SOURCE TEXT –
==================================================
Small business speaker

Barry Moltz is an American author and speaker in small business and entrepreneurship. He is a member of the Entrepreneurship Hall of Fame, and he taught entrepreneurship as an adjunct professor at the Illinois Institute of Technology. He has been featured on television and radio programs including CNBC’s The Big Idea with Donny Deutsch, MSNBC’s Your Business, and NPR’s The Tavis Smiley Show. He also hosts a radio show named Business Insanity Talk Radio, which is aired on AM560. He is a regular writer for the American Express OPEN Forum.

==Career==

He started his career at IBM, where he received many awards at both the branch and regional level. He left IBM to join Whittman-Hart, where he became Director of Sales, and a Member of the Executive Committee. After leaving Whittman-Hart, Moltz co-founded three start-up companies. As of 2014, Barry serves on the Board of Clearview Social.

==Conferences==

In November 2010, Barry was featured at the GrowSmartBiz Small Business Conference which was organized by Network Solutions, LLC and the Washington Business Journal in Washington D.C. The topic was "How Social Media Has Made Customer Service the New Marketing — Deliver or Die".
==================================================
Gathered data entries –
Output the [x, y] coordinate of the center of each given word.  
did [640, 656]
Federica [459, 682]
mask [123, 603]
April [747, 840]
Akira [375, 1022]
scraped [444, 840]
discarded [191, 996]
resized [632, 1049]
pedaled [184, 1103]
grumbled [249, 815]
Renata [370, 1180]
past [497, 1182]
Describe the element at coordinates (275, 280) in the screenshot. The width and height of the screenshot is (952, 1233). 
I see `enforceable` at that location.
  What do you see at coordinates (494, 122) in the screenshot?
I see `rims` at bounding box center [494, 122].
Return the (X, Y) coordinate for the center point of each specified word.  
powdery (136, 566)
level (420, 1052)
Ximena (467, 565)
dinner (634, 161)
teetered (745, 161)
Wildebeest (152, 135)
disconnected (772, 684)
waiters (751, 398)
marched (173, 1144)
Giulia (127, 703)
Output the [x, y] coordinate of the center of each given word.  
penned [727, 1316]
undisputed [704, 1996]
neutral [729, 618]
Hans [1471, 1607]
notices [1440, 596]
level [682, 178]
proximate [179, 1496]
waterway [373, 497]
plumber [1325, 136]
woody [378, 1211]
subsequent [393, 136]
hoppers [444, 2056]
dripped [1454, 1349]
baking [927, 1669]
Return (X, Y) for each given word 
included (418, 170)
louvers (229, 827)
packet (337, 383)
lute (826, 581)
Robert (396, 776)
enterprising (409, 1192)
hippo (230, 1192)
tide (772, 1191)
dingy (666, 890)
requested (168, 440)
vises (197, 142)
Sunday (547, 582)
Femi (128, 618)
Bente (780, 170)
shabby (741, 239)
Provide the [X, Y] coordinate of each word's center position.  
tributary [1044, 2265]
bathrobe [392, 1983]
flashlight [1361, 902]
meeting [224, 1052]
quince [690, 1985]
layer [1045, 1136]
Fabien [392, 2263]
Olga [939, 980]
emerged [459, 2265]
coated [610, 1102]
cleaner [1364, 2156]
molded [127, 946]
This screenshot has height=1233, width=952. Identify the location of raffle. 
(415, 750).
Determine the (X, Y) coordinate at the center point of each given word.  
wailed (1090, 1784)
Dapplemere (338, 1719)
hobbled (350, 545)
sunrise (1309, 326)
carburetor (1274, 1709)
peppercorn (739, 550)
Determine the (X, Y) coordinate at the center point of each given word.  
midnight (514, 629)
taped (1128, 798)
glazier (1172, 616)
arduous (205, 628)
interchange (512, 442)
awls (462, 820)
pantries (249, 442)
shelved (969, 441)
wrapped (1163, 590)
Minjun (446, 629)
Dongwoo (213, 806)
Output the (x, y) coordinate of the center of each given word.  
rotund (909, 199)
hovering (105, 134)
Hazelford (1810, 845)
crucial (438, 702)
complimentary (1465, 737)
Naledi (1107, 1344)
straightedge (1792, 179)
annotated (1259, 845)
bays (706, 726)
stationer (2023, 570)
==================================================
PROBLEMS AND TASKS –
• 1. Render this sentence from the text about Barry Moltz into Spanish: "He started his career at IBM, where he received many awards at both the branch and regional level."
• 2. Write what comes next in the text about Barry Moltz, picking up after its final sentence.

ANSWERS BY TASK –
• 1. Comenzó su carrera en IBM, donde recibió muchos premios tanto a nivel de sucursal como regional.

• 2.
In June 2012, Barry spoke at 2012 BlogWorld, a conference dedicated to blogging and the business of blogging.

==Publications==

The following is the list of books written by Barry Moltz.

- You Need to Be a Little Crazy: The Truth About Starting and Growing Your Own Business (2008)
- Bounce! The Path to True Business Confidence (2008)
- BAM! Delivering Customer Service in a Self Service World (2009)
- Small Town Rules: How Big Brands and Small Businesses Can Prosper in a Connected Economy (2012)
- How to Get Unstuck (2014)

==Awards==

In 2001 and 2002, Moltz was chosen by I-Street Magazine as one of the Top 100 People of Chicago’s Hi-Tech community.